* _任务_:
1. 把题解中以“只需要枚举颜色种类数即可”开头的段落改写成简短的条目列表，保留其主要事实。
2. 在后面的数据行里，从含有“Viewport: 1456px width, 819px height.”的一行起，到含有“Looking at the screenshot, I should 888,35.”的一行止，把其中的“dropdown”换成“drop-down menu”，其余内容不变，只写出这几行。

* _原文_:
▬▬▬▬▬▬▬▬▬▬

Educational Codeforces Round 145 (Rated for Div. 2) - 题解

https://codeforces.com/contest/1809/problems

A. Garland

只需要枚举颜色种类数即可。如果颜色为 \(2\) 还要枚举一下颜色分布，形如 aabb 的答案为 \(4\)，形如 abbb 的答案为 \(6\)，如果形如 aaaa 无解，否则答案均为 \(4\)。

#include <bits/stdc++.h>
#include <ext/pb_ds/assoc_container.hpp>
#include <ext/pb_ds/tree_policy.hpp>
#include <ext/pb_ds/hash_policy.hpp>
using namespace std;
using namespace __gnu_pbds;
#ifdef LOCAL
#include "algo/debug.h"
#else
#define debug(...) 42
#endif
typedef long long ll;
typedef pair < int, int > PII;
typedef int itn;
mt19937 RND_MAKER (chrono :: steady_clock :: now ().time_since_epoch ().count ());
inline ll randomly (const ll l, const ll r) {return (RND_MAKER () ^ (1ull << 63)) % (r - l + 1) + l;}
//#define int long long
const double pi = acos (-1);
//__gnu_pbds :: tree < Key, Mapped, Cmp_Fn = std :: less < Key >, Tag = rb_tree_tag, Node_Upadte = null_tree_node_update, Allocator = std :: allocator < char > > ;
//__gnu_pbds :: tree < PPS, __gnu_pbds :: null_type, less < PPS >, __gnu_pbds :: rb_tree_tag, __gnu_pbds :: tree_order_statistics_node_update > tr;
int mp[10], gs[10];
signed main () {
	int t;
	scanf ("%d", &t);
	while (t --) {
		string s;
		cin >> s;
		for (int i = 0;i < 10; ++ i) mp[i] = 0, gs[i] = 0;
		for (int i = 0;i < 4; ++ i) mp[s[i] - '0'] = 1, gs[s[i] - '0'] ++;
		int kind = 0;
		for (int i = 0;i < 10; ++ i) kind += mp[i];
		if (kind == 1) printf ("-1\n");
		if (kind == 2) {
			int mx = 0;
			for (int i = 0;i < 10; ++ i) mx = max (mx, gs[i]);
			if (mx == 3) printf ("6\n");
			else printf ("4\n");
		}
		if (kind == 3 || kind == 4) printf ("4\n");
	}
	return 0;
}

B. Points on Plane

容易发现答案为 \(\lfloor\sqrt{n}\rfloor\)，如果 \(n=m^2(m \in \mathbb{Z})\) 答案还要减去 \(1\)。

▬▬▬▬▬▬▬▬▬▬

* _待处理数据_:
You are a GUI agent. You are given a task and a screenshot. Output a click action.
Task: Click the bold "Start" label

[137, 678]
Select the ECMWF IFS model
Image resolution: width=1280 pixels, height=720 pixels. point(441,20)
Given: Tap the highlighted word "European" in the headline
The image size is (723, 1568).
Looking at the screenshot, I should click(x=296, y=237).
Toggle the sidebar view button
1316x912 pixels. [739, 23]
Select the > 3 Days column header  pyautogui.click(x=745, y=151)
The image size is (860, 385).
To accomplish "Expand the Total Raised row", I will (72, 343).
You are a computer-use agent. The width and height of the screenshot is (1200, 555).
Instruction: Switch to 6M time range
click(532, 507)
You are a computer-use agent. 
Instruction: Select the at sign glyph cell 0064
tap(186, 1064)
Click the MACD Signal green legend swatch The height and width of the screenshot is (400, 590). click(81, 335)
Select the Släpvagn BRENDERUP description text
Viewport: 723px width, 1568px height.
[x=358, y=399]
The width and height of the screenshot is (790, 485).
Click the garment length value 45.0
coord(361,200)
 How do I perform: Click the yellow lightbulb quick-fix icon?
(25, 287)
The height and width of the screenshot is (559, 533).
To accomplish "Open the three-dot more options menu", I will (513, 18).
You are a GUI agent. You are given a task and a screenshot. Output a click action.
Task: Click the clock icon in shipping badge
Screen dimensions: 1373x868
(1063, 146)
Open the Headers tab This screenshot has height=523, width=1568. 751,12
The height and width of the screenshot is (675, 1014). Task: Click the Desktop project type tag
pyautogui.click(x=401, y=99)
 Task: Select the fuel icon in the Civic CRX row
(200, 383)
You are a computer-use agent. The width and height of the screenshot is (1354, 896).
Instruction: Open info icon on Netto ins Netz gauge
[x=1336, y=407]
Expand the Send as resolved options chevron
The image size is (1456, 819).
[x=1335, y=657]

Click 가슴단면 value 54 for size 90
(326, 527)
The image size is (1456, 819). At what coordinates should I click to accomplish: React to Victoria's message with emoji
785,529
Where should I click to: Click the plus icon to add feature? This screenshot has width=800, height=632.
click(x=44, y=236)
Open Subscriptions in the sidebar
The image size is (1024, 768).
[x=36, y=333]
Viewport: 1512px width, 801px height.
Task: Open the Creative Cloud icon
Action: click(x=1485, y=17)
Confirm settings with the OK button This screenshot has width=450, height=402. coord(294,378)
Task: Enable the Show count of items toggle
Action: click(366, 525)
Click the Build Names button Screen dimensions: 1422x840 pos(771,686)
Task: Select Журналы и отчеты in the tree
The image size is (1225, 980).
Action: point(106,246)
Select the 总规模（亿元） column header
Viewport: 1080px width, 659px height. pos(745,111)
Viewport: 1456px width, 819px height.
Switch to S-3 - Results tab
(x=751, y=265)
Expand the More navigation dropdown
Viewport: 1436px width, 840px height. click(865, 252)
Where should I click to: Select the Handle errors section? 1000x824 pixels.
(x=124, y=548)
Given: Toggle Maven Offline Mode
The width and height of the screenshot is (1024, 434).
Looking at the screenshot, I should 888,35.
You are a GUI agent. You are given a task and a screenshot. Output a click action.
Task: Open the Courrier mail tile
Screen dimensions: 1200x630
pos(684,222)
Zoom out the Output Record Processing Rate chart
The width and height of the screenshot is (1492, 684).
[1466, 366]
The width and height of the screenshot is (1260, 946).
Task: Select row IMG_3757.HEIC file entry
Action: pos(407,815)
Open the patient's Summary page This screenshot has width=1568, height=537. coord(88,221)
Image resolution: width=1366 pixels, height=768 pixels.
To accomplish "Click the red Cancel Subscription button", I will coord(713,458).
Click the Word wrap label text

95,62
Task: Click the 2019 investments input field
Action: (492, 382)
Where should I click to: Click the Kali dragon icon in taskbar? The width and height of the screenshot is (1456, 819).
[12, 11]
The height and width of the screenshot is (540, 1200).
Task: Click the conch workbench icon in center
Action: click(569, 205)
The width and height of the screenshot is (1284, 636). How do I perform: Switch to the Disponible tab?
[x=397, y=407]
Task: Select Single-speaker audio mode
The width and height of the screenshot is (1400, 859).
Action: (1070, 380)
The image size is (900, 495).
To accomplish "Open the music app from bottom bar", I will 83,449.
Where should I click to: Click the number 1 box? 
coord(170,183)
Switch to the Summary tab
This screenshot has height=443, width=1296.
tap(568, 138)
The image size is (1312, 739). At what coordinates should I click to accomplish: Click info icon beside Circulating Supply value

▬▬▬▬▬▬▬▬▬▬

* _逐题答案_:
1.
- 只需枚举颜色种类数。
- 颜色种类数为 2 时，还要枚举颜色分布：形如 aabb 答案为 4，形如 abbb 答案为 6。
- 形如 aaaa 时无解。
- 其余情况答案均为 4。

2.
Viewport: 1456px width, 819px height.
Switch to S-3 - Results tab
(x=751, y=265)
Expand the More navigation drop-down menu
Viewport: 1436px width, 840px height. click(865, 252)
Where should I click to: Select the Handle errors section? 1000x824 pixels.
(x=124, y=548)
Given: Toggle Maven Offline Mode
The width and height of the screenshot is (1024, 434).
Looking at the screenshot, I should 888,35.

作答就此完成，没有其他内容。